Your US mid-term elections daily digest
There are just under four weeks until the US elections that will help define the rest of Donald Trump’s presidency.
The mid-term elections will see people vote for members of both houses of Congress, as well as for governors in 36 out of 50 states.
Between now and then, we’ll bring you updates and all the best analysis every weekday in this round-up.
One race to watch
One Senate seat Republicans hope to flip is in North Dakota, where the Democratic incumbent Heidi Heitkamp won by just under 3,000 votes in 2012.
Flipping North Dakota would give Republicans a huge advantage in keeping control of the Senate (given that there are only nine Republican seats in contention this year, Democrats have no margin for error if they want to claim the Senate).
With this in mind, a US Supreme Court ruling on Tuesday could have profound implications.
Justices backed a lower court ruling that required voters in North Dakota to show forms of identification and proof of residential address if they wanted to vote in the mid-terms.
The appeal that came before the court said that up to 70,000 people in the state did not have ID and therefore would not be able to vote (up to 20% of the electorate).
Why does this matter?
Well, in 2012, North Dakota’s Native Americans voted heavily in favour of Heitkamp (in Sioux County, for example, 84% of voters backed her over her Republican counterpart).
Because Native Americans often lack a street system, they commonly use PO Box addresses, and so often don’t have proof of residential address.
In an interview with the West Fargo Pioneer last week, Heitkamp said the ID requirements “clearly target” Native Americans and college students.
Right now, she needs all the support she can get – two weeks ago, she changed her mind on approving Donald Trump’s Supreme Court nominee, Brett Kavanaugh, and voted No, provoking a backlash from Republicans. And polls suggest she is slipping further and further behind Republican Senate contender Kevin Cramer.
(By the way, Justice Kavanaugh did not take part in the Supreme Court decision on Tuesday).
On the subject of Justice Kavanaugh, it’s pretty clear by now that his name is being used as a rallying cry by Republicans ahead of the mid-terms.
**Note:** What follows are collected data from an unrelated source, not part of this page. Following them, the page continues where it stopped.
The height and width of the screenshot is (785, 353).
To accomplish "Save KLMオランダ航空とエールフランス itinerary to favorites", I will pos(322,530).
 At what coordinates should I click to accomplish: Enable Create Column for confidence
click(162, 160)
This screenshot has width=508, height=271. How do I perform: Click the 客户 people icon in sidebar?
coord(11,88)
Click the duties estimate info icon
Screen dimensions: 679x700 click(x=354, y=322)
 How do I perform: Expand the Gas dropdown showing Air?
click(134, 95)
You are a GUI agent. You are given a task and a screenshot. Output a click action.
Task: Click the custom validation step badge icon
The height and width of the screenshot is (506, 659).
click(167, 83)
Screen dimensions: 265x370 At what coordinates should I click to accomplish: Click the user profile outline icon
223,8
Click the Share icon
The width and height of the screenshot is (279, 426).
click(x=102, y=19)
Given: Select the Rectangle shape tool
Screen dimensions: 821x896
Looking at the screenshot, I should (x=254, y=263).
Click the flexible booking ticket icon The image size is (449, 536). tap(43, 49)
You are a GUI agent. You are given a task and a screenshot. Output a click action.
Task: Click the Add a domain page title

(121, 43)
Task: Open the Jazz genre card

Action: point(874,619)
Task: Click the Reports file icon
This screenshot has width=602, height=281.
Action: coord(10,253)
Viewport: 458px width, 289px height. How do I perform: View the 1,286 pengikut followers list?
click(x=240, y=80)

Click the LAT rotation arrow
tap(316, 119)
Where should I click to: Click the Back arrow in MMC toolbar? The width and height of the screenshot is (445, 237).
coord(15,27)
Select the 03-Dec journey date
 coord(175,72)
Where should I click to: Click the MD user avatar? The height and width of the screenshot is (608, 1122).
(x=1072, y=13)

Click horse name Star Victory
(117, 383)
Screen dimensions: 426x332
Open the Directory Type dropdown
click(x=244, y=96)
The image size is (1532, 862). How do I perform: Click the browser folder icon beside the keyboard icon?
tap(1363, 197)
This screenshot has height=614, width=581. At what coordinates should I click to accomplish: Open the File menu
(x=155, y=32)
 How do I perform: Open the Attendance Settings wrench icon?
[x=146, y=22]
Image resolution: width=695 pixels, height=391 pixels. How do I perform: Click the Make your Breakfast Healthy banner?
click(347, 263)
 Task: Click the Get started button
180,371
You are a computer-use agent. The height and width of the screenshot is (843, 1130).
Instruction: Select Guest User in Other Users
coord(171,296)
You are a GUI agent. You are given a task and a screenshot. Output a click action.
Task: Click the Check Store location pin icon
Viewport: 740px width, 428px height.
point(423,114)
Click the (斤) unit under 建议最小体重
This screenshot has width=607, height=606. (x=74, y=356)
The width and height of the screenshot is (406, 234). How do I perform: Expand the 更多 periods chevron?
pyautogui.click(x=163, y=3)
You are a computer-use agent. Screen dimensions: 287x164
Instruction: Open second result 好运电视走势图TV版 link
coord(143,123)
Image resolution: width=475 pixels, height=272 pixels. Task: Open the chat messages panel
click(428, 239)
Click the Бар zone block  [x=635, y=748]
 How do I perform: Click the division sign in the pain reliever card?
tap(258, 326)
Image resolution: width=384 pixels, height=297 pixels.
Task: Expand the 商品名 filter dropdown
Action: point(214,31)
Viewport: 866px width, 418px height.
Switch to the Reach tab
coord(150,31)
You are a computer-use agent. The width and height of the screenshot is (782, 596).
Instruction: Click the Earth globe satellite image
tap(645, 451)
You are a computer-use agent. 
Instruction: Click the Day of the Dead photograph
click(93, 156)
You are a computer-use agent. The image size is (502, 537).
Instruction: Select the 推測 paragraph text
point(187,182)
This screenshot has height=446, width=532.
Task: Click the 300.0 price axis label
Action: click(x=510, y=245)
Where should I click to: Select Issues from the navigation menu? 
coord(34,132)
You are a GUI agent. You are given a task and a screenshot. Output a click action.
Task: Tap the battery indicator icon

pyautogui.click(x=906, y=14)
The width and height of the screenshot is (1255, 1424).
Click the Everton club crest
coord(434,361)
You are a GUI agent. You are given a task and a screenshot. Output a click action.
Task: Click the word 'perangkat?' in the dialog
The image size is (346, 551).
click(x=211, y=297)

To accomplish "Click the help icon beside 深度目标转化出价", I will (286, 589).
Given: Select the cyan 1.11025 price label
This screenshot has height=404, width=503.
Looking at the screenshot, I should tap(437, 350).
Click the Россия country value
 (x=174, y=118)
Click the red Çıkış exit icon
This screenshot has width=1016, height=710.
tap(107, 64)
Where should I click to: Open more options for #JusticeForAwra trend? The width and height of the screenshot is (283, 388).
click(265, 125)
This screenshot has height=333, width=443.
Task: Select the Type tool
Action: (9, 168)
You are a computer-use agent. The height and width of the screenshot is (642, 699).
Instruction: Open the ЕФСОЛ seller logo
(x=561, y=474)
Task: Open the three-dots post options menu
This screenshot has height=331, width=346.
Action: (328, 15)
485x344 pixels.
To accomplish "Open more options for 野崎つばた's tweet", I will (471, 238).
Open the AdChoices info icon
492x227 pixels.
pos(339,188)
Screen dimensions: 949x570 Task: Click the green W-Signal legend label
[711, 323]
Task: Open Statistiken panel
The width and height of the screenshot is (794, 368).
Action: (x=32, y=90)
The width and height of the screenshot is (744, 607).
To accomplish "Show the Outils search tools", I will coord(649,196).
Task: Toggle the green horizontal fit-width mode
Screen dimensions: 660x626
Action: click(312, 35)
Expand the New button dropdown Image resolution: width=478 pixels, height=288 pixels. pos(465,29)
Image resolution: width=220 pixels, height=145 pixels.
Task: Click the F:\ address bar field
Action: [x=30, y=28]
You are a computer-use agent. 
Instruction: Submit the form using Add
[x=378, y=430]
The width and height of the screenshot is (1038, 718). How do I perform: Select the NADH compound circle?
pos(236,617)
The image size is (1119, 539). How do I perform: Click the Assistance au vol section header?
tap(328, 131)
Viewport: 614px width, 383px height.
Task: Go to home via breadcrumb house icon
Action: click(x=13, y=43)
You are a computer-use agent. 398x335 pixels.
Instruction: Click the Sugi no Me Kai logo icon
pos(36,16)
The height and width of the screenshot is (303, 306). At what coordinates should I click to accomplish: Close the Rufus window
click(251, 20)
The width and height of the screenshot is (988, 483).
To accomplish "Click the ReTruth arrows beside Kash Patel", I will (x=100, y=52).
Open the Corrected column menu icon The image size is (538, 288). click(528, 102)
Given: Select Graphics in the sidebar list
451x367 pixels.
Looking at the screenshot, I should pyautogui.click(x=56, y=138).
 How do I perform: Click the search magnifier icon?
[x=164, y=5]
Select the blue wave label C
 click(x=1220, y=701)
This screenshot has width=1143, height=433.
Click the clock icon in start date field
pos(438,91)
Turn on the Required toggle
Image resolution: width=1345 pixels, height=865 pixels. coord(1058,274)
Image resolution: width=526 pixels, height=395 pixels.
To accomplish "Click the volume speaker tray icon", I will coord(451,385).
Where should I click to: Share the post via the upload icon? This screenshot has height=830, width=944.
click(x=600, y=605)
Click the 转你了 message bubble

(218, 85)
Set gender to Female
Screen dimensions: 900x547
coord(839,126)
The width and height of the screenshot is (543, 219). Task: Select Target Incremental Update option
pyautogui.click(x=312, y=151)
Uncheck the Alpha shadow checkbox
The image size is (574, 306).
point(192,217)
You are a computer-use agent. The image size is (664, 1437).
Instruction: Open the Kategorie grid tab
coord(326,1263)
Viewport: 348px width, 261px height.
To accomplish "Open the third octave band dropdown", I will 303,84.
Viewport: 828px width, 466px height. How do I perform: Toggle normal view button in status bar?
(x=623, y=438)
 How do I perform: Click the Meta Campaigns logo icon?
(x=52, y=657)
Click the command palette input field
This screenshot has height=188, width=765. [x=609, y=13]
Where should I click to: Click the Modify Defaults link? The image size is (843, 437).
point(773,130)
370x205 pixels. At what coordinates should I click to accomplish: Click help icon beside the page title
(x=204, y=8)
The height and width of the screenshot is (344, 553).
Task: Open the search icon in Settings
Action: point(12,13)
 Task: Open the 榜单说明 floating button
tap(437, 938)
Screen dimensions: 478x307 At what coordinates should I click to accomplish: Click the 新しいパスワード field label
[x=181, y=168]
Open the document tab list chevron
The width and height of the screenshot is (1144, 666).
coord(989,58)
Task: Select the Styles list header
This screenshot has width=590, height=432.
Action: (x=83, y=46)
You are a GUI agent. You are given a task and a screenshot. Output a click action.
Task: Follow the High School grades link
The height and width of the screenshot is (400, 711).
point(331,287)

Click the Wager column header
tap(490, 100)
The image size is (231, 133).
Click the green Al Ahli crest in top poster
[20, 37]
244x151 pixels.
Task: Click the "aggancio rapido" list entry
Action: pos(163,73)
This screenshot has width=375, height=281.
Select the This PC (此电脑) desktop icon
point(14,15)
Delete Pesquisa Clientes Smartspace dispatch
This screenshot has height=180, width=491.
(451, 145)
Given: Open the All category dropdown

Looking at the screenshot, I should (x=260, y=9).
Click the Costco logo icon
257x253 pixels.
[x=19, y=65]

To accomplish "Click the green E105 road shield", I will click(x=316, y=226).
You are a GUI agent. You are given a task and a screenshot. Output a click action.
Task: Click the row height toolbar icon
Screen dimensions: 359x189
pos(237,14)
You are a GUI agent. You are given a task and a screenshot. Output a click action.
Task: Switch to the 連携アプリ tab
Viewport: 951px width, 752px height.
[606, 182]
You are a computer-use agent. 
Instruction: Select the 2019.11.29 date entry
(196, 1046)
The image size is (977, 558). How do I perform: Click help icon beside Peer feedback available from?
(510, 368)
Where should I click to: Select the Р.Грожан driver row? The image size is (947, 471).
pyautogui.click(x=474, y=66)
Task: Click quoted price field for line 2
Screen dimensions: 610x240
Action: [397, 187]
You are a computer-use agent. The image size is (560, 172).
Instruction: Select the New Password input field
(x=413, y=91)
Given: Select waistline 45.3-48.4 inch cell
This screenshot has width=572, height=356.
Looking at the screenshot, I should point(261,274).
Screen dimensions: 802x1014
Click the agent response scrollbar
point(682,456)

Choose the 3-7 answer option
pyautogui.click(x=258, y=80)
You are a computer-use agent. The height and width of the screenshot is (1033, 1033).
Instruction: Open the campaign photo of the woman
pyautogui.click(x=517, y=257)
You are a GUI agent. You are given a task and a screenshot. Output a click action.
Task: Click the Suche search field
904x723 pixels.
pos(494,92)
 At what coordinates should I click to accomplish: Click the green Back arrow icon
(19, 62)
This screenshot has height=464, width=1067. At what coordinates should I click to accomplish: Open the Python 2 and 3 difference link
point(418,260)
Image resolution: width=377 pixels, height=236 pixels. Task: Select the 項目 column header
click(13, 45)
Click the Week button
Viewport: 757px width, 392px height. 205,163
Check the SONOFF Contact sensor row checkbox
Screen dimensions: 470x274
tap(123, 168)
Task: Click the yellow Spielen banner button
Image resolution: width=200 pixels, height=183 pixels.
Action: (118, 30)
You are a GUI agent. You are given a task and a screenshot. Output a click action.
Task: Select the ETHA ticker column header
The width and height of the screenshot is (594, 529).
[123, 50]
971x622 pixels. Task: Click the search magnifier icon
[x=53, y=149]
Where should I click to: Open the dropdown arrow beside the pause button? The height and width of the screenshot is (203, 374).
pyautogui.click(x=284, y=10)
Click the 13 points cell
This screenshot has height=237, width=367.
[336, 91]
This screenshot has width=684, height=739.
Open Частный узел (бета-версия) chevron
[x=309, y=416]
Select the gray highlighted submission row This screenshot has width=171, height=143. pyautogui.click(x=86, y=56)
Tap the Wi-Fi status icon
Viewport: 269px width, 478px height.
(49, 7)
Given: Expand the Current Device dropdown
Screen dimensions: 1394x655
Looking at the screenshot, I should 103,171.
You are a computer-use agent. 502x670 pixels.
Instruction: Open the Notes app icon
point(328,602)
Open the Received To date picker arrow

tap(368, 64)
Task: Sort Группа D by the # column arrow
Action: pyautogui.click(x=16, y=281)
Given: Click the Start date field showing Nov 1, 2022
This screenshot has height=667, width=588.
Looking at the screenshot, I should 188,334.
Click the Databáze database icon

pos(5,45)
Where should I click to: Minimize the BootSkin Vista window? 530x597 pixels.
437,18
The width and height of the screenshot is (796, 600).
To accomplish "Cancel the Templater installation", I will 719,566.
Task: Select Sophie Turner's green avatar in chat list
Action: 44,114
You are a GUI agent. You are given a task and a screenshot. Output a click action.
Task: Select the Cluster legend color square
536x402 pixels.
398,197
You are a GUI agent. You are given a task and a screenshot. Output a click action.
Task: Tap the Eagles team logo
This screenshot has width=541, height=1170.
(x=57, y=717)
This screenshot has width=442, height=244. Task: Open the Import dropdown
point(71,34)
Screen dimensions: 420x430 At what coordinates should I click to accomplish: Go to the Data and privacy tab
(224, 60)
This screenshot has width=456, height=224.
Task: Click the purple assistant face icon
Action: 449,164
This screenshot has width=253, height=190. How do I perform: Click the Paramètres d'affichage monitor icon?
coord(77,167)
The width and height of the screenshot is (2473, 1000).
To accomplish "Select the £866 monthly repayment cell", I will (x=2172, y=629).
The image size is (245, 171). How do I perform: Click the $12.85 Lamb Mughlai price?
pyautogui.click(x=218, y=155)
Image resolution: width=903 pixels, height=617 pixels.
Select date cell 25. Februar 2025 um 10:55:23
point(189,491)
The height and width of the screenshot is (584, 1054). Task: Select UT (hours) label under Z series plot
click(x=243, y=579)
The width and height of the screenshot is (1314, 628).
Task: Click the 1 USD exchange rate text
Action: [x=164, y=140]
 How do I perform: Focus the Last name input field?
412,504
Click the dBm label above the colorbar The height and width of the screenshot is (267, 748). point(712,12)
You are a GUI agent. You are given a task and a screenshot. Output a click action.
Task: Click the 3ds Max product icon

His confirmation process, in which he denied sexual assault in the face of testimony by accuser Christine Blasey Ford, saw Democrats voice support for her and demand a more detailed investigation.
As we noted on Monday, that confirmation process has actually helped the GOP reverse (or at least slow) momentum the Democrats had in key races all summer.
And now, in a speech on Tuesday night in Iowa, the president has made a direct link: for Republicans, these mid-terms are a referendum on the way Democrats acted around Kavanaugh.
One video to watch
This clip posted on Twitter by MSNBC’s Jacob Soboroff has been widely shared over the past few hours.
It was filmed in Orange County, California, which has four Republican-held seats in the House of Representatives.
Democrats hope to flip those seats, and would need a strong youth vote to do so. There’s just one problem, as Soboroff’s interviews show…
We’ll talk more about the role of the youth vote in a later digest.
One feud to follow
There’s a risk of turning this round-up into a daily Taylor Swift digest but her statement of support for Democratic candidates this week has mixed things up in an interesting way.
Swift’s shout-out for people to register to vote (which she repeated at the American Music Awards on Tuesday night) has led to a significant uptick in registration.
Her comments have also threatened to reignite one of music’s least likely on-again-off-again feuds, between Swift and avowed Trump supporter Kanye West, who will meet the president later this week.
Here’s our brief history of their beef, that is now being taken into the political arena.
Pop stars calling on people to register is clearly now a thing, by the way – Rihanna has followed suit.